Joseph Bentwich (יוסף בנטוויץ; 3 February 1902 – 1982) was a British-Israeli educator.

==Biography==
Bentwich was born in 1902 in London, United Kingdom. His father was Herbert Bentwich, a lawyer and a leading British Zionist and his mother was Suzannah Bentwich (née Solomon). From 1920 to 1923, Bentwich studied at the University of Cambridge and, from 1923 to 1924, at an educational institute of London University.

In 1924, he settled in Mandate Palestine.

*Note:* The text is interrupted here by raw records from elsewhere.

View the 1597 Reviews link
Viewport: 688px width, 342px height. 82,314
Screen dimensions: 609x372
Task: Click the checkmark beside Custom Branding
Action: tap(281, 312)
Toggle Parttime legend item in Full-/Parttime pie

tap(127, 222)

Until 1928, he taught at The Herzliya Hebrew Gymnasium, in Tel Aviv, and at Hebrew Reali School, in Haifa. Bentwich was then appointed an inspector of schools for the Mandate Government, and from 1943 to 1948 was an assistant director of the Department of Education.

In 1948, following the resignation of Arthur Biram, Bentwich was appointed as his replacement as principal of the Hebrew Reali School in Haifa, a position he held until 1955. 1955 to 1958, he was a lecturer in education at the Hebrew University of Jerusalem.

Bentwich was a leader of the Amanah (Covenant) group, established to study and promote new interpretations of Judaism.

==Awards==
- In 1962, Bentwich was awarded the Israel Prize for education.

==Printed works==
- Education in Israel, 1965
- Yalkut ha-Datot (Anthology of Religions), editor, 1964
- Yahadut, Mikra'ah (Judaism, a Reader), editor, 1967
He also published several textbook for teaching English and mathematics.

==Family==
Bentwich had ten siblings, seven of whom eventually settled permanently in Israel. His eldest brother, Norman Bentwich, was a leading British lawyer, who also spent much of his professional life Mandate Palestine and Israel. Another sibling was Thelma Yellin, a renowned cellist and active pioneer of the musical life of Mandate Palestine.

In 1924, Bentwich married Sarah Yaffe (the daughter of Hillel Yaffe). They had four children; one of them is Professor Zvi Bentwich, virologist and a world-renowned expert in the treatment of AIDS; another is Rachel Shavit, whose son is the journalist Ari Shavit.